The collection, separation, and transfusion of MMSCs were successful in all 53 patients, with a success rate of 100%. No serious side effects or complications (including hemorrhage, fever, infection, hepatalgia, etc.) were observed after transplantation.

Short-term Therapeutic Effects.

Four weeks after transplantation, patients had improved self-reported symptoms, compared with controls, but this difference was not significant. In the two groups, there were 35 and 68 patients who experienced increased appetite (P = 0.874), 33 and 59 patients experienced abdominal distension improvements (P = 0.465), and 35 and 61 patients experienced fatigue improvements (P = 0.334), respectively.
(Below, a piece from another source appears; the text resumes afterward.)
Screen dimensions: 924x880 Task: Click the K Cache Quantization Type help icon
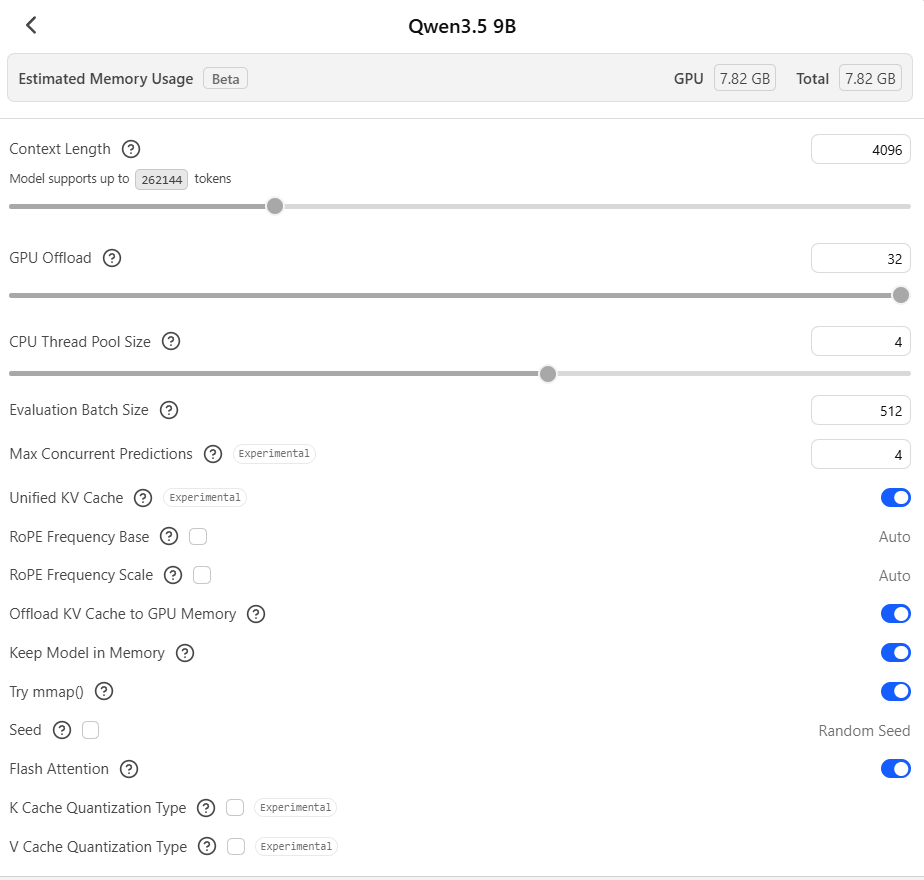pyautogui.click(x=206, y=808)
Liver function comparisons at 1-4 weeks after transplantation indicated that there were no marked differences in ALT levels between the two groups (Table 2). Furthermore, in both groups, there were no dramatic differences in ALT levels between the cirrhosis and noncirrhosis subgroups (Table 3). ALB and TBIL levels of patients in group A were significantly superior to those in group B at week 2 after transplantation (Table 2; Fig. 2A,B). Furthermore, in both groups, there were no significant differences in ALB and TBIL levels between the cirrhosis and noncirrhosis subgroups (Table 3). PT and MELD scores of patients in group A were markedly improved, compared with those in group B, at week 3 after transplantation (Table 2; Fig. 2C,D). Furthermore, in both groups, there were no significant differences in PT or MELD scores between the cirrhosis and noncirrhosis subgroups (Table 3).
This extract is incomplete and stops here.